No dia 19 de janeiro, o município foi atingido por uma forte tempestades que acarretou danos em áreas urbanas e rural. Conforme a publicação deita no Diário Oficial, desta quinta-feira (29), os prejuízos causados ultrapassam a capacidade de uma resolução apenas por parte de Iguatemi. 

A publicação levou em conta o parecer da Defesa Civil Municipal que emitiu um parecer técnico decretando a situação de emergência. 

"Art. 1º Reconhece-se a “Situação de Emergência”, pelo prazo de 180 (cento e oitenta) dias, em partes das áreas urbana e rural do Município de Iguatemi-MS afetadas por desastre, classificado e codificado como Tempestade Local Convectiva - “Chuvas Intensas” - COBRADE - 1.3.2.1.4, conforme Portaria nº 260, de 2 de fevereiro de 2022, do Ministério do Desenvolvimento Regional, e informações contidas no Formulário de Informações do Desastre (FIDE), registrado no Sistema Integrado de Informações de Desastres (S2ID)". 

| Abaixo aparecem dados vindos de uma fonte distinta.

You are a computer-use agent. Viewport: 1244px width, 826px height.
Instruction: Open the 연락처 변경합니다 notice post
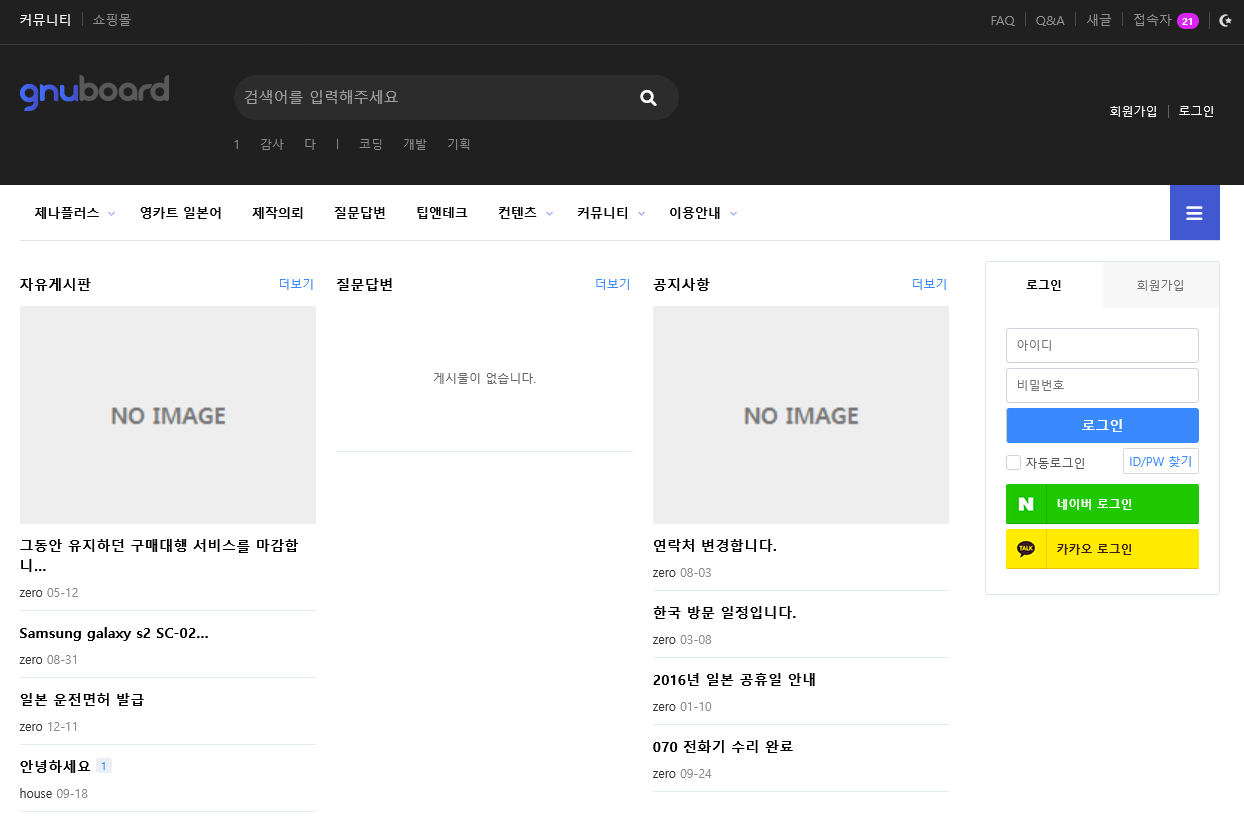pos(714,546)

A partir do reconhecimento, a Coordenadoria Estadual de Proteção e Defesa Civil (CEPDEC/MS) assume a coordenação das ações necessárias de todos os órgãos do Estado nas ações cabíveis para lidar com a reabilitação e reconstrução dos locais e áreas afetadas. 

Divulgação / Defesa Civil

Ainda, de acordo com a Constituição Federal, os agentes da defesa civil em caso de risco iminente estão autorizados a entrar nas casas para realizar vistorias e em caso de risco a segurança determinar a evacuação do imóvel. O agente que não cumprir o seu dever ou se omitir com relação a situações que possam colocar em risco a vida dos populares será responsabilizado. 

Com relação aos gestores, quando casos de emergência ou calamidade pública são reconhecidos, fica dispensado processos de licitação devido à urgência na resposta de salvaguardar a população, conforme o inciso VIII do art. 75 da Lei Federal nº 14.133, de 1º de abril de 2021.